Source records:
* * * * * * *
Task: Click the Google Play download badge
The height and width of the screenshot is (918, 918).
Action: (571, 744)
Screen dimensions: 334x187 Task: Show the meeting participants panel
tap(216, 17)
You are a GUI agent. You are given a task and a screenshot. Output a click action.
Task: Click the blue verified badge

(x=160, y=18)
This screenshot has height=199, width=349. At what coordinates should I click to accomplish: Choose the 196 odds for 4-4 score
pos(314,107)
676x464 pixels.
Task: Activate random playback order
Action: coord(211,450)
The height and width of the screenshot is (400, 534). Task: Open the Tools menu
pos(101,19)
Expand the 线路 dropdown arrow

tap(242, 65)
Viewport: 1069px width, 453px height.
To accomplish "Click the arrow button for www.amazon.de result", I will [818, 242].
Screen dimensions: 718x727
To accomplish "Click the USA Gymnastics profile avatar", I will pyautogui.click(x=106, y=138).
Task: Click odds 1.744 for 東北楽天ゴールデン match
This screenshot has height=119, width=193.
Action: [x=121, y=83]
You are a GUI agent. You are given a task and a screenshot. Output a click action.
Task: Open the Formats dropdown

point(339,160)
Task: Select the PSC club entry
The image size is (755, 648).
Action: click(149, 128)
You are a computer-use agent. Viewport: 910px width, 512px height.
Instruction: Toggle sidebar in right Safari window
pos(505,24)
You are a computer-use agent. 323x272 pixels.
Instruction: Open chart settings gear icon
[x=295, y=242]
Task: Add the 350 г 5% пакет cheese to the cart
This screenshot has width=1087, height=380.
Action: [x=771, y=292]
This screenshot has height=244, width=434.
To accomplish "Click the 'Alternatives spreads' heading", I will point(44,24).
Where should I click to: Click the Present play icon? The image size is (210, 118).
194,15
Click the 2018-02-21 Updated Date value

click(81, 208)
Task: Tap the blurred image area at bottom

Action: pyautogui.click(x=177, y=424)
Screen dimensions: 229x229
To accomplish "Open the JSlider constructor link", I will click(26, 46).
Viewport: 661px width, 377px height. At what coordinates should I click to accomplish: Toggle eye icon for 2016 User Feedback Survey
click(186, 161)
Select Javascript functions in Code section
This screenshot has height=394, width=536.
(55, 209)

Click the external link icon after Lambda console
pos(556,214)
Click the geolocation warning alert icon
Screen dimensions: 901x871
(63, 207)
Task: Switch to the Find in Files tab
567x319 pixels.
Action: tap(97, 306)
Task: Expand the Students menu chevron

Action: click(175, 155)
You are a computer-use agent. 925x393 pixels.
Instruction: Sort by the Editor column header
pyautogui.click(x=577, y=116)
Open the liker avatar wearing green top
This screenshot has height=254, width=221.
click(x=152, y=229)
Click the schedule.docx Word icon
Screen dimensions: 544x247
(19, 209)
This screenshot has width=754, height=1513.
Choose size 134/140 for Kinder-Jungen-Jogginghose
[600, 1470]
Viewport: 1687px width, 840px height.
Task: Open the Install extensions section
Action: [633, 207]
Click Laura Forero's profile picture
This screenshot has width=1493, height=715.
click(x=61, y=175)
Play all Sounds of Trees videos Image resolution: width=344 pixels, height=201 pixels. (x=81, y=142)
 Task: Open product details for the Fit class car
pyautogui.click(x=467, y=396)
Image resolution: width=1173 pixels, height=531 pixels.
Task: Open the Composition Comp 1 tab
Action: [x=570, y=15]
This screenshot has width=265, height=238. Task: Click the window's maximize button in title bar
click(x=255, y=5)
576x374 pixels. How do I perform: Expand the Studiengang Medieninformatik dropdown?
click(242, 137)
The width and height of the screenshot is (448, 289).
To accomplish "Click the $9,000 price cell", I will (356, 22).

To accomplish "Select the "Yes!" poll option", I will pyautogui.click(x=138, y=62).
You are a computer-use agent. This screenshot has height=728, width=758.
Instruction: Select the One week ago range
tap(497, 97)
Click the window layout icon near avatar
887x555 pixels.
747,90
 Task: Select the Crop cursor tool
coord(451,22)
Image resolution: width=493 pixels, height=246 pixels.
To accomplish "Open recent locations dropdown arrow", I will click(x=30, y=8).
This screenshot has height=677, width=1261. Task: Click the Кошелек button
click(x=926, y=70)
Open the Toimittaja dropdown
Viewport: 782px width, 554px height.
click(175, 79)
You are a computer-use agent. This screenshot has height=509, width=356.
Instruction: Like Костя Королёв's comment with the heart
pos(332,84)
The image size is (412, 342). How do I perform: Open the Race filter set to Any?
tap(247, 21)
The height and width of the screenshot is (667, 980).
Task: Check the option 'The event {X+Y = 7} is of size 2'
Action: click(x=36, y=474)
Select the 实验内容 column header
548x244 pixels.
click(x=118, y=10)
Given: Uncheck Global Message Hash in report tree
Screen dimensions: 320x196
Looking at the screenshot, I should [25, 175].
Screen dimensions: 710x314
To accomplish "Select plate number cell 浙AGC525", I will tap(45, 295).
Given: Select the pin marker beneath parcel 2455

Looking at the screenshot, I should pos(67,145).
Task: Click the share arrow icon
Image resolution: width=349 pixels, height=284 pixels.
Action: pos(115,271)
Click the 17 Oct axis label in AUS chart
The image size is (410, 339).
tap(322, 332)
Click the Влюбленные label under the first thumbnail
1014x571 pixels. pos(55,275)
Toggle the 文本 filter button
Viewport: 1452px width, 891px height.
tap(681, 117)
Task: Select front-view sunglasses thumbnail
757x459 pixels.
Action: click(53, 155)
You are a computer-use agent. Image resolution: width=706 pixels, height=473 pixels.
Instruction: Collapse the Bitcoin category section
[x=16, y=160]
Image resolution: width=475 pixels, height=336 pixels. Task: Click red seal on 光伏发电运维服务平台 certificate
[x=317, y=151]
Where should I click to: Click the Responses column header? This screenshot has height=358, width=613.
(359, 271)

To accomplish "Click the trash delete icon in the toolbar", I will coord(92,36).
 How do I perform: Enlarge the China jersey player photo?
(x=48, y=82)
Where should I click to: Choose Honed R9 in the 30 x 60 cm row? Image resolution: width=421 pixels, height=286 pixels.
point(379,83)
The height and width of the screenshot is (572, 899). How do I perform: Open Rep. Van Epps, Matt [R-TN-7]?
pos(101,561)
* * * * * * *
## Required work
Repeat the data word for word.

## Written reply
Task: Click the Google Play download badge
The height and width of the screenshot is (918, 918).
Action: (571, 744)
Screen dimensions: 334x187 Task: Show the meeting participants panel
tap(216, 17)
You are a GUI agent. You are given a task and a screenshot. Output a click action.
Task: Click the blue verified badge

(x=160, y=18)
This screenshot has height=199, width=349. At what coordinates should I click to accomplish: Choose the 196 odds for 4-4 score
pos(314,107)
676x464 pixels.
Task: Activate random playback order
Action: coord(211,450)
The height and width of the screenshot is (400, 534). Task: Open the Tools menu
pos(101,19)
Expand the 线路 dropdown arrow

tap(242, 65)
Viewport: 1069px width, 453px height.
To accomplish "Click the arrow button for www.amazon.de result", I will [818, 242].
Screen dimensions: 718x727
To accomplish "Click the USA Gymnastics profile avatar", I will pyautogui.click(x=106, y=138).
Task: Click odds 1.744 for 東北楽天ゴールデン match
This screenshot has height=119, width=193.
Action: [x=121, y=83]
You are a GUI agent. You are given a task and a screenshot. Output a click action.
Task: Open the Formats dropdown

point(339,160)
Task: Select the PSC club entry
The image size is (755, 648).
Action: click(149, 128)
You are a computer-use agent. Viewport: 910px width, 512px height.
Instruction: Toggle sidebar in right Safari window
pos(505,24)
You are a computer-use agent. 323x272 pixels.
Instruction: Open chart settings gear icon
[x=295, y=242]
Task: Add the 350 г 5% пакет cheese to the cart
This screenshot has width=1087, height=380.
Action: [x=771, y=292]
This screenshot has height=244, width=434.
To accomplish "Click the 'Alternatives spreads' heading", I will point(44,24).
Where should I click to: Click the Present play icon? The image size is (210, 118).
194,15
Click the 2018-02-21 Updated Date value

click(81, 208)
Task: Tap the blurred image area at bottom

Action: pyautogui.click(x=177, y=424)
Screen dimensions: 229x229
To accomplish "Open the JSlider constructor link", I will click(26, 46).
Viewport: 661px width, 377px height. At what coordinates should I click to accomplish: Toggle eye icon for 2016 User Feedback Survey
click(186, 161)
Select Javascript functions in Code section
This screenshot has height=394, width=536.
(55, 209)

Click the external link icon after Lambda console
pos(556,214)
Click the geolocation warning alert icon
Screen dimensions: 901x871
(63, 207)
Task: Switch to the Find in Files tab
567x319 pixels.
Action: tap(97, 306)
Task: Expand the Students menu chevron

Action: click(175, 155)
You are a computer-use agent. 925x393 pixels.
Instruction: Sort by the Editor column header
pyautogui.click(x=577, y=116)
Open the liker avatar wearing green top
This screenshot has height=254, width=221.
click(x=152, y=229)
Click the schedule.docx Word icon
Screen dimensions: 544x247
(19, 209)
This screenshot has width=754, height=1513.
Choose size 134/140 for Kinder-Jungen-Jogginghose
[600, 1470]
Viewport: 1687px width, 840px height.
Task: Open the Install extensions section
Action: [633, 207]
Click Laura Forero's profile picture
This screenshot has width=1493, height=715.
click(x=61, y=175)
Play all Sounds of Trees videos Image resolution: width=344 pixels, height=201 pixels. (x=81, y=142)
 Task: Open product details for the Fit class car
pyautogui.click(x=467, y=396)
Image resolution: width=1173 pixels, height=531 pixels.
Task: Open the Composition Comp 1 tab
Action: [x=570, y=15]
This screenshot has width=265, height=238. Task: Click the window's maximize button in title bar
click(x=255, y=5)
576x374 pixels. How do I perform: Expand the Studiengang Medieninformatik dropdown?
click(242, 137)
The width and height of the screenshot is (448, 289).
To accomplish "Click the $9,000 price cell", I will (356, 22).

To accomplish "Select the "Yes!" poll option", I will pyautogui.click(x=138, y=62).
You are a computer-use agent. This screenshot has height=728, width=758.
Instruction: Select the One week ago range
tap(497, 97)
Click the window layout icon near avatar
887x555 pixels.
747,90
 Task: Select the Crop cursor tool
coord(451,22)
Image resolution: width=493 pixels, height=246 pixels.
To accomplish "Open recent locations dropdown arrow", I will click(x=30, y=8).
This screenshot has height=677, width=1261. Task: Click the Кошелек button
click(x=926, y=70)
Open the Toimittaja dropdown
Viewport: 782px width, 554px height.
click(175, 79)
You are a computer-use agent. This screenshot has height=509, width=356.
Instruction: Like Костя Королёв's comment with the heart
pos(332,84)
The image size is (412, 342). How do I perform: Open the Race filter set to Any?
tap(247, 21)
The height and width of the screenshot is (667, 980).
Task: Check the option 'The event {X+Y = 7} is of size 2'
Action: click(x=36, y=474)
Select the 实验内容 column header
548x244 pixels.
click(x=118, y=10)
Given: Uncheck Global Message Hash in report tree
Screen dimensions: 320x196
Looking at the screenshot, I should [25, 175].
Screen dimensions: 710x314
To accomplish "Select plate number cell 浙AGC525", I will tap(45, 295).
Given: Select the pin marker beneath parcel 2455

Looking at the screenshot, I should pos(67,145).
Task: Click the share arrow icon
Image resolution: width=349 pixels, height=284 pixels.
Action: pos(115,271)
Click the 17 Oct axis label in AUS chart
The image size is (410, 339).
tap(322, 332)
Click the Влюбленные label under the first thumbnail
1014x571 pixels. pos(55,275)
Toggle the 文本 filter button
Viewport: 1452px width, 891px height.
tap(681, 117)
Task: Select front-view sunglasses thumbnail
757x459 pixels.
Action: click(53, 155)
You are a computer-use agent. Image resolution: width=706 pixels, height=473 pixels.
Instruction: Collapse the Bitcoin category section
[x=16, y=160]
Image resolution: width=475 pixels, height=336 pixels. Task: Click red seal on 光伏发电运维服务平台 certificate
[x=317, y=151]
Where should I click to: Click the Responses column header? This screenshot has height=358, width=613.
(359, 271)

To accomplish "Click the trash delete icon in the toolbar", I will coord(92,36).
 How do I perform: Enlarge the China jersey player photo?
(x=48, y=82)
Where should I click to: Choose Honed R9 in the 30 x 60 cm row? Image resolution: width=421 pixels, height=286 pixels.
point(379,83)
The height and width of the screenshot is (572, 899). How do I perform: Open Rep. Van Epps, Matt [R-TN-7]?
pos(101,561)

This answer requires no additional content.